Mona Gable is a freelance writer based in Los Angeles. She is a contributing writer to Prevention. She is the author of the memoir, “Blood Brother: The Gene That Rocked My Family,” an e-book published by Shebooks in May 2014.
Gable’s work has appeared in Los Angeles magazine, Fast Company, Pacific Standard, Budget Travel, Salon, Ladies Home Journal, The Huffington Post and other national publications. Since 1990, she has written about social issues, culture, and politics for the Los Angeles Times. In 2006, her story in the Los Angeles Times Sunday magazine on domestic violence in LA’s Korean-American community received a Neiman Notable Narrative mention.
Her essays have appeared in several anthologies, including “The Maternal is Political: Women Writers at the Intersection of Motherhood and Social Change” and “Mothers Who Think: Tales of Real-Life Parenthood.”
From 2011 to 2013, she was the feminist editor of BlogHer, the largest women’s website in the country, where she covered women’s issues, foreign affairs and politics.

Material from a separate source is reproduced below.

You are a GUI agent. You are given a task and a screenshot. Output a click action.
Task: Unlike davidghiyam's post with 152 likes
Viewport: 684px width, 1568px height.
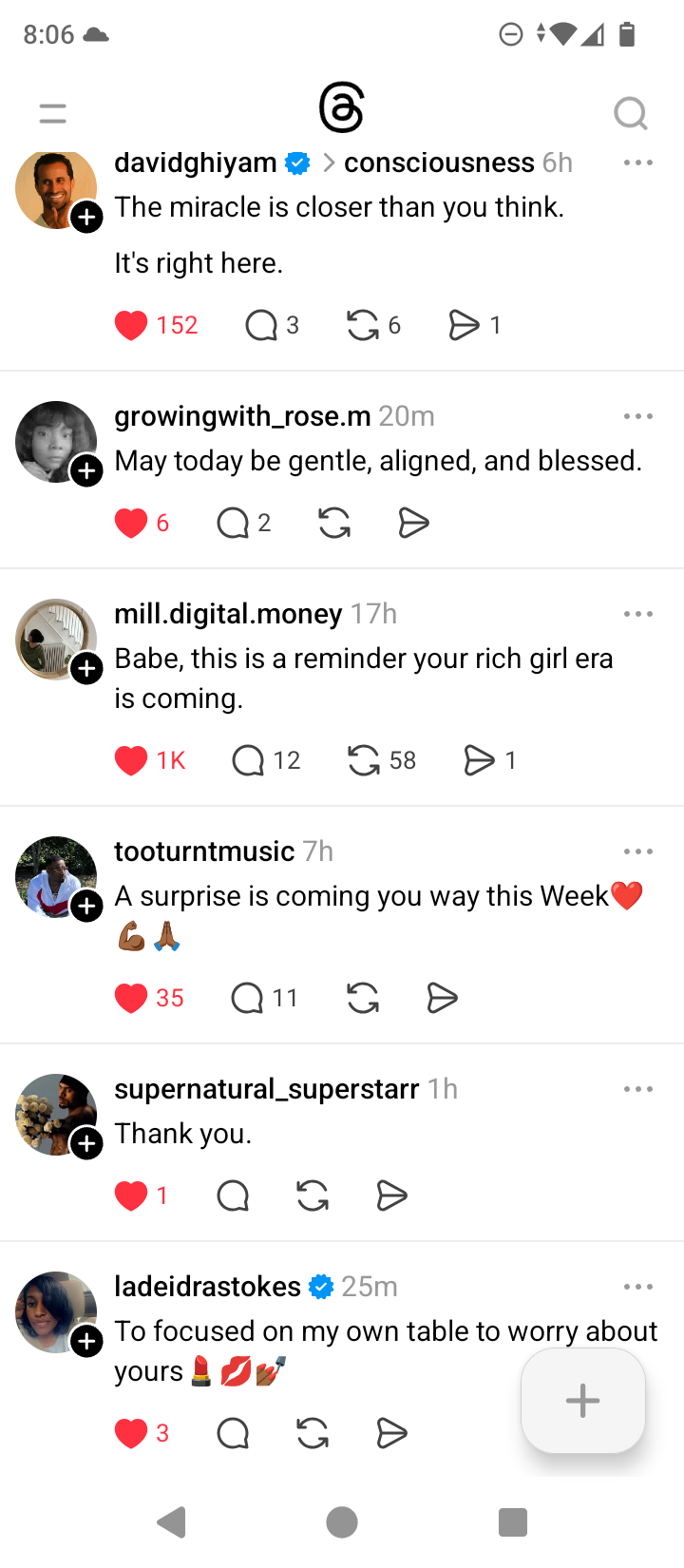click(x=131, y=325)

Prior to writing for the Times, Gable was a West Coast correspondent for the leisure and arts section of The Wall Street Journal. She began her career at San Francisco magazine, when she was hired as a copy editor, after attending the Stanford Publishing Course. She has a B.A. in social sciences from UC Berkeley, where she also received a master’s degree in education.